The Dutch are known for their culture, especially our painters are widely known. Rembrandt van Rijn, who painted ‘The Night Watch’. Johannes Vermeer, who painted ‘The girl with the pearl earring’ and ‘The Milkmaid’. And of course Vincent van Gogh, Mondriaan, and Escher. Nowadays his paintings are worth millions. Moreover, we are known for our famous DJs. Tiësto, Hardwell, Armin van Buuren and Afrojack are just a few names. Of the five best DJs in the world, four are Dutch!
‘The low countries’
‘The Netherlands’ literally means ‘the low countries’. That is because our country lies extremely low, approximately 50% of The Netherlands is below sea level. In 1953 there was a huge flood in which almost 2000 people drowned. As a result of this flood the ‘Delta Works’ were born, a large project of civil works which was developed to protect our country against floods. Many consider the ‘Delta Works’ as wonder of the modern world.
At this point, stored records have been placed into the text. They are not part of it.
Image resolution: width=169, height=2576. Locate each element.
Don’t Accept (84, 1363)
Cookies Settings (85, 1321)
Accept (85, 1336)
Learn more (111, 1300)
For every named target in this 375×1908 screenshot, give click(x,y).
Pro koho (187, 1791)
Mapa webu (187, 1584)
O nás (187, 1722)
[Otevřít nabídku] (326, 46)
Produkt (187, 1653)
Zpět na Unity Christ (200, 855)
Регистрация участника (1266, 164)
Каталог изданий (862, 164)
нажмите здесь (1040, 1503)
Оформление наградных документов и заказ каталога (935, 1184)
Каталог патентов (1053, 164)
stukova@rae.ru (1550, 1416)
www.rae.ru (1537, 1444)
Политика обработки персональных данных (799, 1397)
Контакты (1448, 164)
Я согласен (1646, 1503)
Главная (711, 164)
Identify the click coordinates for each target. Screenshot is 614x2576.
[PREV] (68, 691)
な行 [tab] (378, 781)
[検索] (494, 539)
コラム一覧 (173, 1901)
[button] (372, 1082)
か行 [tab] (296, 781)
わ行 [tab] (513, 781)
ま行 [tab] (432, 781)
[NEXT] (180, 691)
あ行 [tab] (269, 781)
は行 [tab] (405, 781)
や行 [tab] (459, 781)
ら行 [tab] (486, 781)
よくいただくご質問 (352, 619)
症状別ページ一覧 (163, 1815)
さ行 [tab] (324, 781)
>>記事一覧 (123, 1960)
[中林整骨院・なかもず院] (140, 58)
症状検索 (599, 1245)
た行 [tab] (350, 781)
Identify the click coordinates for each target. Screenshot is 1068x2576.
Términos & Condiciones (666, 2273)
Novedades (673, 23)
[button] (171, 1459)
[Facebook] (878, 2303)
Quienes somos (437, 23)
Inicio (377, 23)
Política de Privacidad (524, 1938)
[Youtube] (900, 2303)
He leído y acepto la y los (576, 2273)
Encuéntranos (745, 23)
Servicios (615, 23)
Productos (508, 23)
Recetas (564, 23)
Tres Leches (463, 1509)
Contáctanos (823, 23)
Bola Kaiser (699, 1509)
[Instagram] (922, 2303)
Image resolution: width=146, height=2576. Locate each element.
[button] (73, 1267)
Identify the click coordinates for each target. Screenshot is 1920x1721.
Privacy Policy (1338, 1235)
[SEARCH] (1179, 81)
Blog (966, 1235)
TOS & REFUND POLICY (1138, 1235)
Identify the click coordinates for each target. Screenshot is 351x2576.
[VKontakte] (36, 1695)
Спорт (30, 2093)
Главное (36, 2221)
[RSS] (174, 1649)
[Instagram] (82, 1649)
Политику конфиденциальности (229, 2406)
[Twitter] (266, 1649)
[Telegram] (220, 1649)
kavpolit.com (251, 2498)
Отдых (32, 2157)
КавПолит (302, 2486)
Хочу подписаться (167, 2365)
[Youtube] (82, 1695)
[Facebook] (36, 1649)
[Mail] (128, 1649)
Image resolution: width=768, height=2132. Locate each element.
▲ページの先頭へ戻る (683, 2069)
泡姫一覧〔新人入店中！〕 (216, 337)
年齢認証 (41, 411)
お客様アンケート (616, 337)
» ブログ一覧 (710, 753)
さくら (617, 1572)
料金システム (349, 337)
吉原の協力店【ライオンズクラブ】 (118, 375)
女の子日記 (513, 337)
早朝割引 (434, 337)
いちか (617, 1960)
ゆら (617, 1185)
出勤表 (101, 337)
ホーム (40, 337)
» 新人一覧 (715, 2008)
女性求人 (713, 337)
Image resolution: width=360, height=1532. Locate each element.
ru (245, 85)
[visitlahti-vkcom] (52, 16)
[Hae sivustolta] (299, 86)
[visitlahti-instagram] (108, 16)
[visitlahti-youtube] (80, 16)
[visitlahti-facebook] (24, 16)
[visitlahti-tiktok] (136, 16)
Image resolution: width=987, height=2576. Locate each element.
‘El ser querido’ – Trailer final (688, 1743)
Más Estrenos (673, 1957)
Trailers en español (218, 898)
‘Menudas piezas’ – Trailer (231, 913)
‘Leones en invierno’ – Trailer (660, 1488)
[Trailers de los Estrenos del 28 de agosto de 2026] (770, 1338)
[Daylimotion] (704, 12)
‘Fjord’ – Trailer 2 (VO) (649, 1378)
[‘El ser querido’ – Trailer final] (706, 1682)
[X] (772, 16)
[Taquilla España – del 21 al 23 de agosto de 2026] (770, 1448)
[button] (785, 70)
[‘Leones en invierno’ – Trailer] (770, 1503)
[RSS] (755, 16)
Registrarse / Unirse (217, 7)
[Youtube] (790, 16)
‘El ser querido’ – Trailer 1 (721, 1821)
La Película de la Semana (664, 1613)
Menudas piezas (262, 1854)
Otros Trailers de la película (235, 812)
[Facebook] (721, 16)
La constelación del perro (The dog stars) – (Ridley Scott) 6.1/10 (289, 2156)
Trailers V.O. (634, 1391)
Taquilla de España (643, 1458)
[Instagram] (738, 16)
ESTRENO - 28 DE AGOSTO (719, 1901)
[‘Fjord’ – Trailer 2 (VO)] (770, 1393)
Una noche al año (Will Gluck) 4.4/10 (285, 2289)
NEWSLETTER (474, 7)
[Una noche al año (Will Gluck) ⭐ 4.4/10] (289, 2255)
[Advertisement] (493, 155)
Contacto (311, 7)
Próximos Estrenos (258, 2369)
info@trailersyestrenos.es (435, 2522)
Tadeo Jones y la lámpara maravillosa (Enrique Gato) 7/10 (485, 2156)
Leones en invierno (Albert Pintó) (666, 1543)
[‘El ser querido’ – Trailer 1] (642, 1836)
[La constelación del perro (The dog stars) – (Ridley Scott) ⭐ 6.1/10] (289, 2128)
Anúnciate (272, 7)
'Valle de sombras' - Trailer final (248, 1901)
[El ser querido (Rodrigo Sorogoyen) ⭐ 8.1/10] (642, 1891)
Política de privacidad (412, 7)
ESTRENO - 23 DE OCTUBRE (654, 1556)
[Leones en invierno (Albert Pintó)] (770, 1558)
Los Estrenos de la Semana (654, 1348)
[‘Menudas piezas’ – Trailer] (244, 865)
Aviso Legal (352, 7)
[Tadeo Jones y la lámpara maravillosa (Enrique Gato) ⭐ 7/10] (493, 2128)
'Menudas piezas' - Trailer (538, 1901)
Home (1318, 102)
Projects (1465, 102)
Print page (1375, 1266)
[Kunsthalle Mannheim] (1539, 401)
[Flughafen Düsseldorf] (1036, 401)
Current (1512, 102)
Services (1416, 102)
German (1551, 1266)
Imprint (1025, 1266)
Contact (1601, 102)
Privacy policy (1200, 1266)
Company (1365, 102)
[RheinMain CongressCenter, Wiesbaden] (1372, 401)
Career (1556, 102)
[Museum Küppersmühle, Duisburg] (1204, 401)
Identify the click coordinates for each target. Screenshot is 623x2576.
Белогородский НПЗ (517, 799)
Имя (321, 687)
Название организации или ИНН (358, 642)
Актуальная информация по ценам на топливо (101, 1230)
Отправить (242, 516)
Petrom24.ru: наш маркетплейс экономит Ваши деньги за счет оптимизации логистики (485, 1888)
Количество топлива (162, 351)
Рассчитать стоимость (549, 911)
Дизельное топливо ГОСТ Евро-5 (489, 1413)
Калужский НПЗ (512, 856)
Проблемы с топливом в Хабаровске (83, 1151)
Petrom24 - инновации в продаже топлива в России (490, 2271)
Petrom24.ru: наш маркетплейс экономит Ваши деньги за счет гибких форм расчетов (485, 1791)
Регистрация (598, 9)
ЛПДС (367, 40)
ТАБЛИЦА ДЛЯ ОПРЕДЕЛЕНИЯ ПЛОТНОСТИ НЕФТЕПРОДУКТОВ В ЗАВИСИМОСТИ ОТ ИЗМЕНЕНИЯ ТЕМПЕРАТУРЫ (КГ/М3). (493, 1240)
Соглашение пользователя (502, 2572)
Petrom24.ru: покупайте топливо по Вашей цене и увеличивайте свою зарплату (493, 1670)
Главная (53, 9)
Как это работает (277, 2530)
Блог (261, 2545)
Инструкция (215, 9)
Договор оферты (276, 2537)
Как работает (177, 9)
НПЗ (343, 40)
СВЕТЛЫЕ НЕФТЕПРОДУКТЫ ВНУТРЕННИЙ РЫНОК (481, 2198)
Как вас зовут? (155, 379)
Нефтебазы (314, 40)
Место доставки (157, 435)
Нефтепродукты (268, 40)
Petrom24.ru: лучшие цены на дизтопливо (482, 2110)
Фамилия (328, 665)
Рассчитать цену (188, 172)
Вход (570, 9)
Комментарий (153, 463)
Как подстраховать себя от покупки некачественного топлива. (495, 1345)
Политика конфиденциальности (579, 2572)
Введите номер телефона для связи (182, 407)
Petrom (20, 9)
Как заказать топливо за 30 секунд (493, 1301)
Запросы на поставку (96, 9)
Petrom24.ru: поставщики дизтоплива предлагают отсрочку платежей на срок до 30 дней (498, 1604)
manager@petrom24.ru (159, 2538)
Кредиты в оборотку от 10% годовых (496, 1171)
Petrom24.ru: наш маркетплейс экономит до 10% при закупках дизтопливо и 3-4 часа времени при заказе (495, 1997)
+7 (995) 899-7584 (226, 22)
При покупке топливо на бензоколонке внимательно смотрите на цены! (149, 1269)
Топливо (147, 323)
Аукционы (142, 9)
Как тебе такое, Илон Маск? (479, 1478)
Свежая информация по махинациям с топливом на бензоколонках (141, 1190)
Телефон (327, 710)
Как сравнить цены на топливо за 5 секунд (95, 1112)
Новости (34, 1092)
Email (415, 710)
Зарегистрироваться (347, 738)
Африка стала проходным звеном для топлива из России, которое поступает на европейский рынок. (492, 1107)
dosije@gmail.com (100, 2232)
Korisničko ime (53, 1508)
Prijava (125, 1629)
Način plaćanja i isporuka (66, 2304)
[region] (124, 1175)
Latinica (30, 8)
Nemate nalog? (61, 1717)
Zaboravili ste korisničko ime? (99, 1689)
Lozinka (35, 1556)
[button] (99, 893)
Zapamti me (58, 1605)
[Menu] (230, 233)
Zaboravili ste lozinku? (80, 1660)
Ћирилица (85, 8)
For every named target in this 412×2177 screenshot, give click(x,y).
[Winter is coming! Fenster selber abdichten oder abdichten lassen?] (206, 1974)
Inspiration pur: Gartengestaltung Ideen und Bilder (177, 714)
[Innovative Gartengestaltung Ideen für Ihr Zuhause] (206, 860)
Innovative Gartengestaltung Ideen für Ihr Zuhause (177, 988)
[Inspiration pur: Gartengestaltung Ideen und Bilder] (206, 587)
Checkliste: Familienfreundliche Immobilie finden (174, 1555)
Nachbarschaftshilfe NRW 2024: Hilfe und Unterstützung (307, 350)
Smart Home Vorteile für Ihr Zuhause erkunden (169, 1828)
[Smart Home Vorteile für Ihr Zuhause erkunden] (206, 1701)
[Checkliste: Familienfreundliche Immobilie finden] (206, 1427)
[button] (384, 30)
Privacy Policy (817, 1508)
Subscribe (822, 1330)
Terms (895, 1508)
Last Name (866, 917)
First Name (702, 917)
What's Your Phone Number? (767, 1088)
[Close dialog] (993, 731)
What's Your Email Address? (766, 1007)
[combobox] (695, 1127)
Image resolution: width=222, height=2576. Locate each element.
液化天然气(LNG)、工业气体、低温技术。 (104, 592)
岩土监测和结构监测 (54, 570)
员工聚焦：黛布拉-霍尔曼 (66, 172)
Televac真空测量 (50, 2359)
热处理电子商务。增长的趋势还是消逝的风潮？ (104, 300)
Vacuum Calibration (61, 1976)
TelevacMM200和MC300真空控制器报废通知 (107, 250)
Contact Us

Countries today still use Dutch companies and advice for projects involving water. For example, we are now constructing dikes in New York!
Costume or regional dress is traditional clothing that was worn in Dutch communities through a large part of the population. Wooden shoes and cheese girl costumes are a few examples of such typical Dutch dressing. There are a number of towns and regions in the Netherlands where still daily costumes are being worn for ordinary everyday dressing, generally only by older women.
‘Friet’ or fries with sauces like mayonnaise are typically Dutch. The Dutch invented many combinations of sauces to go with the fries. a popular one is ‘patatje oorlog’, which loosely translates to ‘fries at war’, which has mayonnaise and satay sauce accompanied by onions. Another famous one is ‘patat speciaal’, which means ‘fries special’. It also has mayonnaise but this time it is accompanied by a sort of spiced ketchup (curry) and also onions. A portion of fries is often combined with a fried snack. There is a wide variety of fried snacks. The best known are the ‘kroket’ and ‘frikandel’.
Other typical foods are our ‘stroopwafels‘, pancakes and ‘poffertjes’, which are like mini pancakes. Typical Dutch fish dishes are herring with onions and ‘kibbeling’. If there is one typical Dutch thing you want to do besides riding a bicycle or complaining about the weather, you should try to eat herring the Dutch way.
And last but not least, Dutch cheese. The Dutch produce cheeses that are known all around the world. For example; Gouda cheese and Edammer cheese.